Breaking down the borders 0

Rarely is there a focus on what Africans can share with each other through interregional business opportunities and the possibilities of cross-border trade despite being a continent made up of more than 50 countries in varying stages of development, and home to a billion people.

Africa is predicted to have the world’s largest working age population by 2040, yet for many it is still startling for a World Bank report to be entitled Africa Can Help Feed Africa. Surely this is common sense. Meanwhile, only 11 percent of African global trade can be categorised as interregional (compared with 53 percent in emerging Asia) due to the multiple barriers – geographic, financial, regulatory and cultural – blocking improvements to the continent’s infrastructure.

I have consistently argued that we are at the dawn of the ‘African century’, with the continent poised for the kind of growth last seen in China. Improving infrastructure is a vital part of this. This growth is not inevitable.
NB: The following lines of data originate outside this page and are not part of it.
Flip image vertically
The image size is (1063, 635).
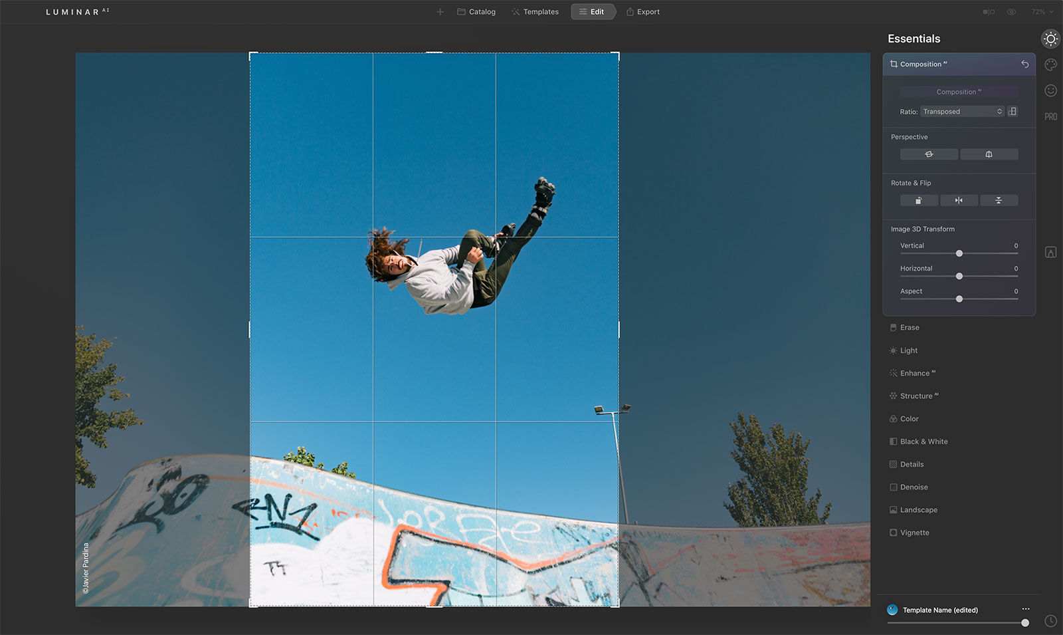pos(999,200)
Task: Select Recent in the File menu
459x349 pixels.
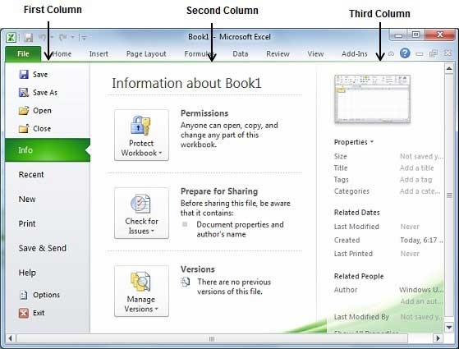Action: (31, 174)
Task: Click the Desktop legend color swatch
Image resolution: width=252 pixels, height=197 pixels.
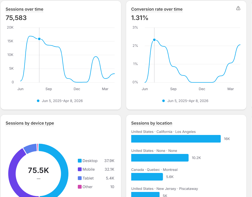Action: click(x=80, y=161)
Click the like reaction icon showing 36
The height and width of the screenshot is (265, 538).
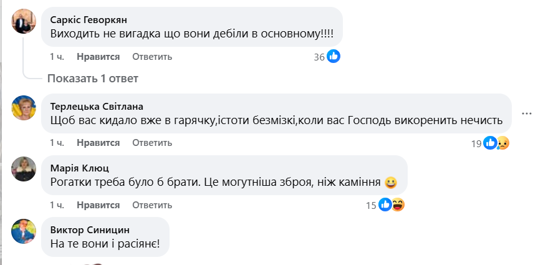[x=334, y=57]
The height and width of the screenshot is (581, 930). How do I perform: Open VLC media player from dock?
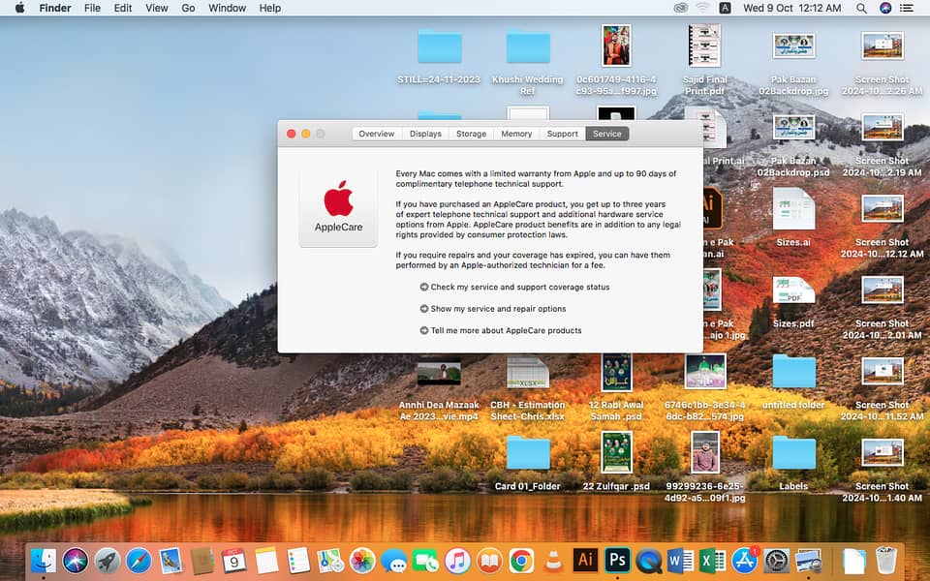click(x=553, y=560)
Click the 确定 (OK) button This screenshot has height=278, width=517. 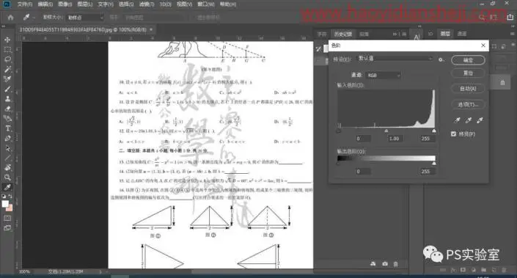[x=468, y=60]
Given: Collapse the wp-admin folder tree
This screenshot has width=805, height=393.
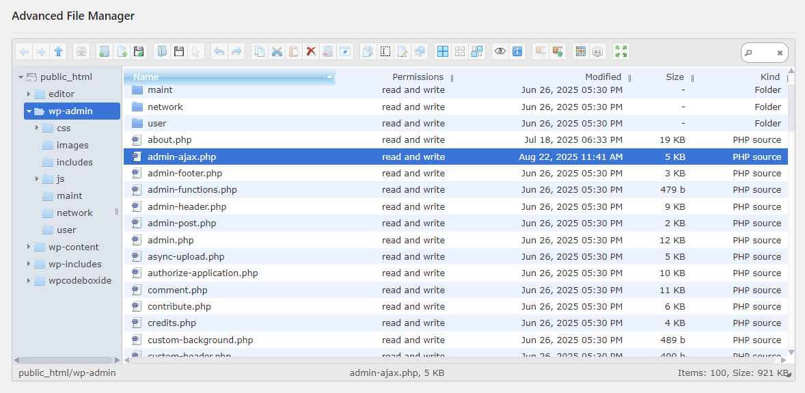Looking at the screenshot, I should coord(29,111).
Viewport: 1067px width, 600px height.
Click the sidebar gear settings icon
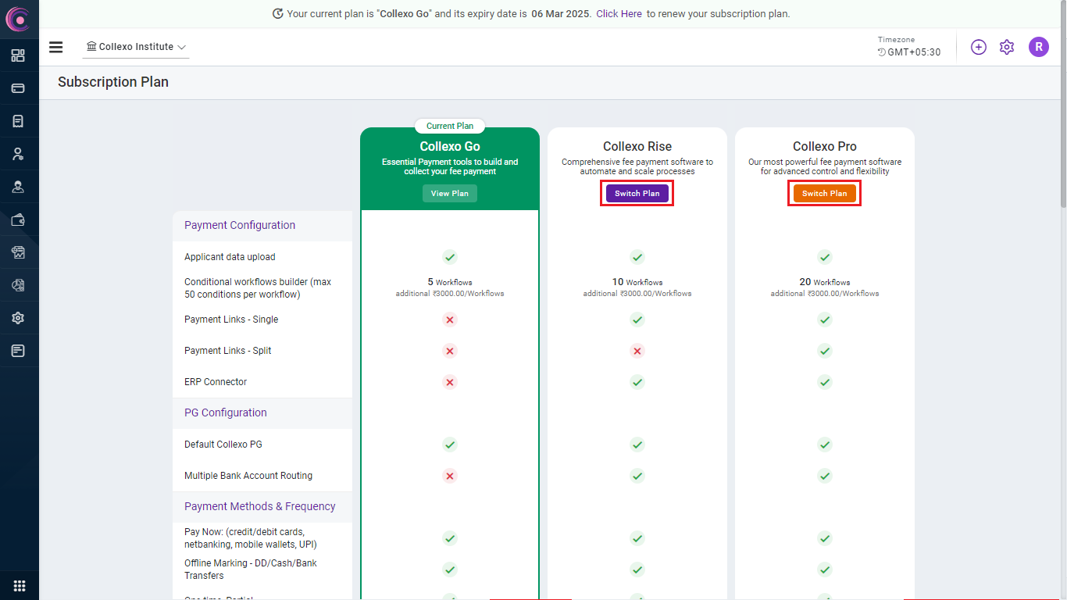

It relies on the ability of foreign investors to recognise the potential Africa provides and the importance of partnerships with those with the local knowledge to capitalise on interregional trade opportunities. Such partnerships unlock opportunities while combatting the drastic underinvestment in this area, and in the region more broadly.

Where governments lack resource, the private sector can be a workable solution to the problems posed by poor infrastructure. We have witnessed a shift, with governments becoming increasingly open to embracing third party investment over the last decade.

The potential is obvious. Between 2001 and 2010, six out of 10 of the world’s fastest growing economies were in sub-Saharan Africa. There is a reason that more than 70 percent of the world’s biggest consumer goods companies are already operating in Africa.

Investing in infrastructure is investing in African business as a whole. In landlocked countries such as Malawi, Rwanda and Uganda, as much as 50 or even 75 percent of the price of retail goods is dictated by transport costs. In an extreme example, one kilo of maize in South Sudan costs $10 due to this very issue. While improving electricity grids is a frequent topic of discussion for African politicians, transportation is still taking a back seat.